DATA RECORDS:

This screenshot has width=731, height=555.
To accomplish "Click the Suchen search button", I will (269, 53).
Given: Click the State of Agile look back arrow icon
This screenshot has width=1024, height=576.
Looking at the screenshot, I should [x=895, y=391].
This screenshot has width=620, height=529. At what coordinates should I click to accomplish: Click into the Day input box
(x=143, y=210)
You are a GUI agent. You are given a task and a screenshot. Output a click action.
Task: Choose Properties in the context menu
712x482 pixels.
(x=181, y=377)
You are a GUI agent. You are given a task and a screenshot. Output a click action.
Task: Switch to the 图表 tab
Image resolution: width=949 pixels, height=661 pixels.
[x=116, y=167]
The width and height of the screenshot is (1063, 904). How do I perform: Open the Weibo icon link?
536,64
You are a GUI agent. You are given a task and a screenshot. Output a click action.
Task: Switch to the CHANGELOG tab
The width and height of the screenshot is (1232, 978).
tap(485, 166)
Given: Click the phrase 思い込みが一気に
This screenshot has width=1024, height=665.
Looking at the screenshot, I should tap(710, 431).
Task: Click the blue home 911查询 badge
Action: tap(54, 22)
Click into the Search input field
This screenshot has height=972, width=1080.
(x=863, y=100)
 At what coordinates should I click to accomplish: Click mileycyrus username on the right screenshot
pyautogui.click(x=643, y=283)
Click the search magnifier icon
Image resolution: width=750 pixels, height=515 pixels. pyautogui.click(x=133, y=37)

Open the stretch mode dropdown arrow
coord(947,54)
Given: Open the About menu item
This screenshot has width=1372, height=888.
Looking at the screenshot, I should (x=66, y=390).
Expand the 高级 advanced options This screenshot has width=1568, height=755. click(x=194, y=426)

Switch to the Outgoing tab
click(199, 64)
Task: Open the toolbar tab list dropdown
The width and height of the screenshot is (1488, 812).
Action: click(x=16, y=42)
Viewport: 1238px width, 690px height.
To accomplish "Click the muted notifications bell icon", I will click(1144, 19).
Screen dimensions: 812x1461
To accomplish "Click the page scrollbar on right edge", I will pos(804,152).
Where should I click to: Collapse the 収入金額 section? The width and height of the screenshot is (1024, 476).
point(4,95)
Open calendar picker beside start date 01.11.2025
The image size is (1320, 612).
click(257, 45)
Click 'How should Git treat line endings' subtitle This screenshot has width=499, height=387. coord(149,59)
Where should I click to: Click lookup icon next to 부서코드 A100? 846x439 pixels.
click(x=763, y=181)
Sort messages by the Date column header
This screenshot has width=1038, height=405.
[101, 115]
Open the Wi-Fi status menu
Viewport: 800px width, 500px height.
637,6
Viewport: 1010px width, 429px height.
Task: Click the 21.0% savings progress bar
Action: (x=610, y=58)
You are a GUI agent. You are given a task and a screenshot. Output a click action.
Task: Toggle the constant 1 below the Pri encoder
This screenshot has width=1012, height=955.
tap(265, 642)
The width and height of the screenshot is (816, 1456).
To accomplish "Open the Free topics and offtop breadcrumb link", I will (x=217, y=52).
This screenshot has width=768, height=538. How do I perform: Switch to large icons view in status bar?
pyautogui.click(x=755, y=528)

TASK GOAL: Exactly as they appear above, write out all of the lines.

PROBLEM SOLUTION:
This screenshot has width=731, height=555.
To accomplish "Click the Suchen search button", I will (269, 53).
Given: Click the State of Agile look back arrow icon
This screenshot has width=1024, height=576.
Looking at the screenshot, I should [x=895, y=391].
This screenshot has width=620, height=529. At what coordinates should I click to accomplish: Click into the Day input box
(x=143, y=210)
You are a GUI agent. You are given a task and a screenshot. Output a click action.
Task: Choose Properties in the context menu
712x482 pixels.
(x=181, y=377)
You are a GUI agent. You are given a task and a screenshot. Output a click action.
Task: Switch to the 图表 tab
Image resolution: width=949 pixels, height=661 pixels.
[x=116, y=167]
The width and height of the screenshot is (1063, 904). How do I perform: Open the Weibo icon link?
536,64
You are a GUI agent. You are given a task and a screenshot. Output a click action.
Task: Switch to the CHANGELOG tab
The width and height of the screenshot is (1232, 978).
tap(485, 166)
Given: Click the phrase 思い込みが一気に
This screenshot has width=1024, height=665.
Looking at the screenshot, I should tap(710, 431).
Task: Click the blue home 911查询 badge
Action: tap(54, 22)
Click into the Search input field
This screenshot has height=972, width=1080.
(x=863, y=100)
 At what coordinates should I click to accomplish: Click mileycyrus username on the right screenshot
pyautogui.click(x=643, y=283)
Click the search magnifier icon
Image resolution: width=750 pixels, height=515 pixels. pyautogui.click(x=133, y=37)

Open the stretch mode dropdown arrow
coord(947,54)
Given: Open the About menu item
This screenshot has width=1372, height=888.
Looking at the screenshot, I should (x=66, y=390).
Expand the 高级 advanced options This screenshot has width=1568, height=755. click(x=194, y=426)

Switch to the Outgoing tab
click(199, 64)
Task: Open the toolbar tab list dropdown
The width and height of the screenshot is (1488, 812).
Action: click(x=16, y=42)
Viewport: 1238px width, 690px height.
To accomplish "Click the muted notifications bell icon", I will click(1144, 19).
Screen dimensions: 812x1461
To accomplish "Click the page scrollbar on right edge", I will pos(804,152).
Where should I click to: Collapse the 収入金額 section? The width and height of the screenshot is (1024, 476).
point(4,95)
Open calendar picker beside start date 01.11.2025
The image size is (1320, 612).
click(257, 45)
Click 'How should Git treat line endings' subtitle This screenshot has width=499, height=387. coord(149,59)
Where should I click to: Click lookup icon next to 부서코드 A100? 846x439 pixels.
click(x=763, y=181)
Sort messages by the Date column header
This screenshot has width=1038, height=405.
[101, 115]
Open the Wi-Fi status menu
Viewport: 800px width, 500px height.
637,6
Viewport: 1010px width, 429px height.
Task: Click the 21.0% savings progress bar
Action: (x=610, y=58)
You are a GUI agent. You are given a task and a screenshot. Output a click action.
Task: Toggle the constant 1 below the Pri encoder
This screenshot has width=1012, height=955.
tap(265, 642)
The width and height of the screenshot is (816, 1456).
To accomplish "Open the Free topics and offtop breadcrumb link", I will (x=217, y=52).
This screenshot has width=768, height=538. How do I perform: Switch to large icons view in status bar?
pyautogui.click(x=755, y=528)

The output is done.